After the long, disappointing wait, I felt tight, like the chains of a swing that had been spun around and around. “Why do you people always call me that?” I asked. “It’s really not even funny. It doesn’t make any sense.”
Jay and Toshi exchanged a puzzled look. “You know why,” Jay said.
But I didn’t. I had no idea. All I knew was that Soppy had followed me through every grade since I’d moved to Delaware, it had been the access point for everyone to pick away at me, to keep me out, to bring me down. I hated Soppy. I grabbed a stick and stabbed at the ground between my feet, trying to unwind myself. “Why did you say that to Stella?” I asked Jay, the thing I’d been wanting to ask him all day. “You told her that I’m just trying to get in her pants?”
“It’s true.” Jay shrugged. “I know you invited her out here.
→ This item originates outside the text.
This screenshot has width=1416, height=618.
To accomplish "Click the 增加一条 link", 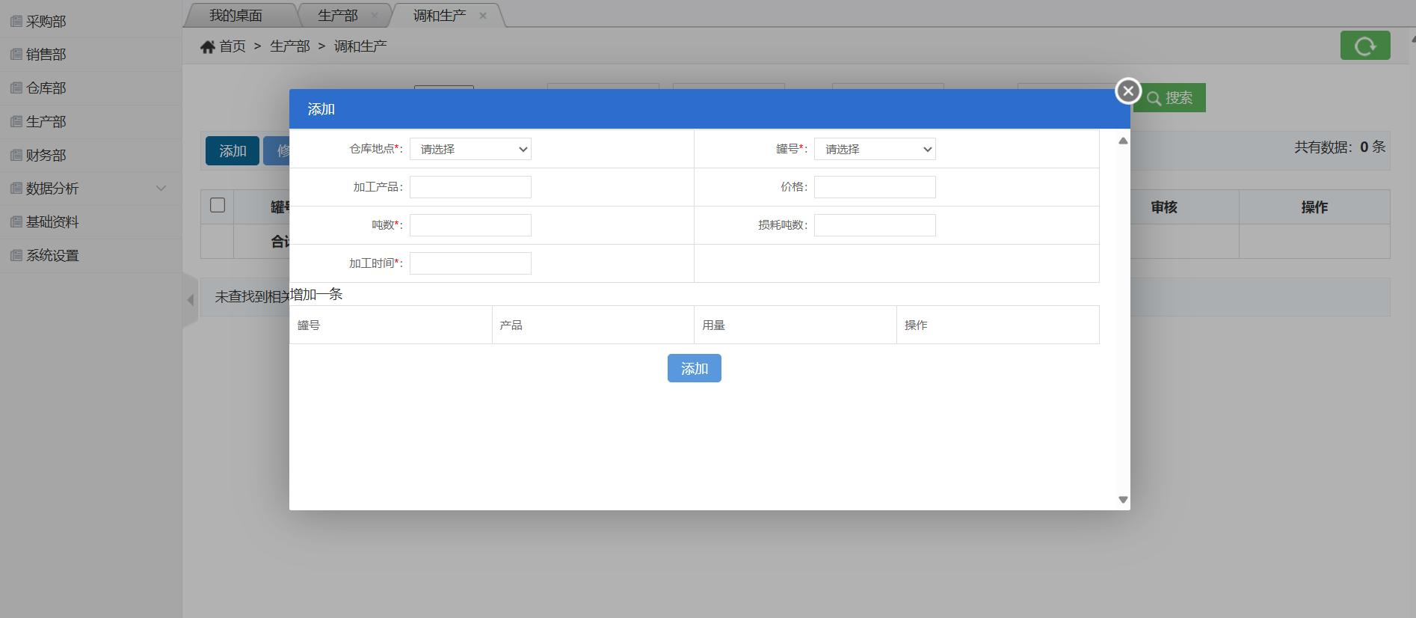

Even though I told you not to. And there’s only one reason we built this whole place.”
I wanted to explain how I was connected to Stella on a level deeper than sex, how our conversations in the last few days had changed my life, had put me on a new trajectory, had let me see the truth about school, but I knew Jay wouldn’t get it. Anything heartfelt inspired his scorn. I said, “You’ve never wanted me to be with her. Probably it’s you who’s been sabotaging our relationship from the start.”